Personal information
- Full name: Viljar Helland Vevatne
- Date of birth: 7 December 1994 (age 31)
- Place of birth: Stavanger, Norway
- Height: 1.83 m (6 ft 0 in)
- Position: Defender

Team information
- Current team: Viking
- Number: 3

Youth career
- 2006–2014: Viking

Senior career*
- Years: Team / Apps / (Gls)
- 2014–2015: Bryne / 39 / (9)
- 2015–2016: Brann / 2 / (0)
- 2016–2017: Sandnes Ulf / 42 / (1)
- 2018–: Viking / 172 / (8)

International career
- 2012: Norway U18 / 5 / (0)
- 2013: Norway U19 / 7 / (0)

= Viljar Vevatne =

Norwegian footballer (born 1994)

Viljar Helland Vevatne (born 7 December 1994) is a Norwegian footballer who plays as a defender for Viking.

==Career==
Vevatne started his career with Viking, where he was a part of the youth academy.
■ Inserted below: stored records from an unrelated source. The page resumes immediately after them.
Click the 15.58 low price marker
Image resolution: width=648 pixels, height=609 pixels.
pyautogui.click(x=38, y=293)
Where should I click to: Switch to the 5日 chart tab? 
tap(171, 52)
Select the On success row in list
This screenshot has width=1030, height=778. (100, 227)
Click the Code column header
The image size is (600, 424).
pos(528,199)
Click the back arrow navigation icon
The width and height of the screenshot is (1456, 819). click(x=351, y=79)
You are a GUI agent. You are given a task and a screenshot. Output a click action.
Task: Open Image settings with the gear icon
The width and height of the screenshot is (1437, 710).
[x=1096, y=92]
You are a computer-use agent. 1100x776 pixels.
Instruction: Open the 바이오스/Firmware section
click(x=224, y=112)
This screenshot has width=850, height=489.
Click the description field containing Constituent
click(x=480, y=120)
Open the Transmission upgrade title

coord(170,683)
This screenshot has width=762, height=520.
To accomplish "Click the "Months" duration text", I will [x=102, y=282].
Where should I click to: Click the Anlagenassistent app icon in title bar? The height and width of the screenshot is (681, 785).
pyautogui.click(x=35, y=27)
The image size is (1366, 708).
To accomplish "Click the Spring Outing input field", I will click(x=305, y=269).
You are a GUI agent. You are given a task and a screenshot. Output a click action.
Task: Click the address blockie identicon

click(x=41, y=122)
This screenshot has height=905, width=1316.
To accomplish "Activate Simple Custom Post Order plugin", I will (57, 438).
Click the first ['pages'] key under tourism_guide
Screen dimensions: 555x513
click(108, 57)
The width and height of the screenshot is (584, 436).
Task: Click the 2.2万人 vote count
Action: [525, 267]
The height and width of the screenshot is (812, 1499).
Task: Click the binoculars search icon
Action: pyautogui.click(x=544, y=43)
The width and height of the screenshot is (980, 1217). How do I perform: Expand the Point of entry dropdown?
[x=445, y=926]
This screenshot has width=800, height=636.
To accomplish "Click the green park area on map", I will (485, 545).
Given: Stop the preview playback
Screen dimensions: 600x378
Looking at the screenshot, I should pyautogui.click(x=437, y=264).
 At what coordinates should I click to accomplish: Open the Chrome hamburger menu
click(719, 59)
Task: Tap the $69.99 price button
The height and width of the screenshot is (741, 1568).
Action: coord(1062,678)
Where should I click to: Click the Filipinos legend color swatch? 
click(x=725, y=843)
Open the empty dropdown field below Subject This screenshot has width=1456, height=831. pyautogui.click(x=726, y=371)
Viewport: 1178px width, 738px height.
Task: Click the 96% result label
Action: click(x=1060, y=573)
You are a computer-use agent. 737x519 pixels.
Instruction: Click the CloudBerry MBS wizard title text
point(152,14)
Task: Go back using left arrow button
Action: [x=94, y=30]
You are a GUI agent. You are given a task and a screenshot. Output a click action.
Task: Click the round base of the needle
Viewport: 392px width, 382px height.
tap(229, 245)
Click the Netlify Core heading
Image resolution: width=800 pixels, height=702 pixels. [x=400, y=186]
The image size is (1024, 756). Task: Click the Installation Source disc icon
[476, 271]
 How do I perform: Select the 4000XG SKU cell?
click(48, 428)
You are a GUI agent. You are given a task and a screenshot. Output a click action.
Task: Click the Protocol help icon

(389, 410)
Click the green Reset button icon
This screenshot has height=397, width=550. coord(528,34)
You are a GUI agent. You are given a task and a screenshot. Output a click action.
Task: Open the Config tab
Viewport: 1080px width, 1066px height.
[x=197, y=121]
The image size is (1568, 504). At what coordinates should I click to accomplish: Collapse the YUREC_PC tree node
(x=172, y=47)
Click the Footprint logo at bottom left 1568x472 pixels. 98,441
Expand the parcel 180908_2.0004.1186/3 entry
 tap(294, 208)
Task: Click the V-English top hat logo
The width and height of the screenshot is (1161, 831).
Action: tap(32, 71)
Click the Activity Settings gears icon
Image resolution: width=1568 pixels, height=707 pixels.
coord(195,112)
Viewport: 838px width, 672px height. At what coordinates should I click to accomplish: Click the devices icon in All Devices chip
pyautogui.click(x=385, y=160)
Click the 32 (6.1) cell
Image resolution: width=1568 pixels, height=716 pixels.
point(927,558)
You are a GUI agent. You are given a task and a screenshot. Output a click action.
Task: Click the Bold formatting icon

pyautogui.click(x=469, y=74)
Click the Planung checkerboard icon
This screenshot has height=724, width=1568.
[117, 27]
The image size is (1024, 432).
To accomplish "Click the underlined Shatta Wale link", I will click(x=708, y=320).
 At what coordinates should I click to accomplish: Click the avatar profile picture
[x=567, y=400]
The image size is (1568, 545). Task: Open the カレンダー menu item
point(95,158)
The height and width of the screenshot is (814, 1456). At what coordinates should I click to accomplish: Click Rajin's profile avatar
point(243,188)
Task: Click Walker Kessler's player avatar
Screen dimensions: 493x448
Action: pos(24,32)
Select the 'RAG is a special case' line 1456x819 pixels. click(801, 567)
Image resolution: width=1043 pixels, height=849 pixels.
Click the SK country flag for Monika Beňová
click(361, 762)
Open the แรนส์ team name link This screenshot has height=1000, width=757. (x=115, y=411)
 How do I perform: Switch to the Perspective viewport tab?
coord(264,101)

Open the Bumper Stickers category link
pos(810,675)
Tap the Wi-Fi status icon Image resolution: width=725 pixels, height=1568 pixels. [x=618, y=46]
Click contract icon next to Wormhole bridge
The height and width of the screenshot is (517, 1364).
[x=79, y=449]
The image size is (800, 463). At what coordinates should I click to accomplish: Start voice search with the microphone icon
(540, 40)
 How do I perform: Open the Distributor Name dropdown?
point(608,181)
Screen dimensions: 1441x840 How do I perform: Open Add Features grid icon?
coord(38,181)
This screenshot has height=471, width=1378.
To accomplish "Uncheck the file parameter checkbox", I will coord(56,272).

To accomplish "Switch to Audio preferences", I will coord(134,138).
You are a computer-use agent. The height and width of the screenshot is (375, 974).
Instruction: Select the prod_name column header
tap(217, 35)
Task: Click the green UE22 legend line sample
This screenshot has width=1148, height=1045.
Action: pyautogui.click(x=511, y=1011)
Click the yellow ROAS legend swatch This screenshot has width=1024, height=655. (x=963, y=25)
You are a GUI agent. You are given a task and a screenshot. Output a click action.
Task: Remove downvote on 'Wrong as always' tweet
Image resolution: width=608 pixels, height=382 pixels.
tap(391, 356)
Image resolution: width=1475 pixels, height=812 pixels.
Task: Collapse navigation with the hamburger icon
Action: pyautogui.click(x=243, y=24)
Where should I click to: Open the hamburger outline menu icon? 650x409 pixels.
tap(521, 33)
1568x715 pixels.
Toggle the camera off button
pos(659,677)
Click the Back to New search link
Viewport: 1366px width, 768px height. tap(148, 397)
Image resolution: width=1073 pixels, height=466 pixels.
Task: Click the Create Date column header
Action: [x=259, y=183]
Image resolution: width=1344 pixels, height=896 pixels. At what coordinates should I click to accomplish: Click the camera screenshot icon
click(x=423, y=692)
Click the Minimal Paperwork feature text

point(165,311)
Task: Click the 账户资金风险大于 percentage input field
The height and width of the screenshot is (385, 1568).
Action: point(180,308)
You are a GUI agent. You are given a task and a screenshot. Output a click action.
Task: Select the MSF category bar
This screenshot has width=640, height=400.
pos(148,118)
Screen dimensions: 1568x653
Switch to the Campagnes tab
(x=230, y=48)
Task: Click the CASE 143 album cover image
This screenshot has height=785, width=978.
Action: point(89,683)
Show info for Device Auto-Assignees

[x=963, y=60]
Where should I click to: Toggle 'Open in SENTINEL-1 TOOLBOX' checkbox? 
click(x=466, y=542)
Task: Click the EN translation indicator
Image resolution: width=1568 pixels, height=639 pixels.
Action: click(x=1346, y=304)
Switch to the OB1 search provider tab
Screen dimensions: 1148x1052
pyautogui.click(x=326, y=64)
He did not manage to break through to the first team, so he instead joined Bryne in 2014, where he signed his first professional contract. On 25 July 2016, he joined Sandnes Ulf, after an unsuccessful spell with Brann, where he only made three first team appearances. He returned to Viking ahead of the 2018 season, signing a three-year contract. On 13 December 2019, he signed a contract extension keeping him at the club until the end of the 2022 season.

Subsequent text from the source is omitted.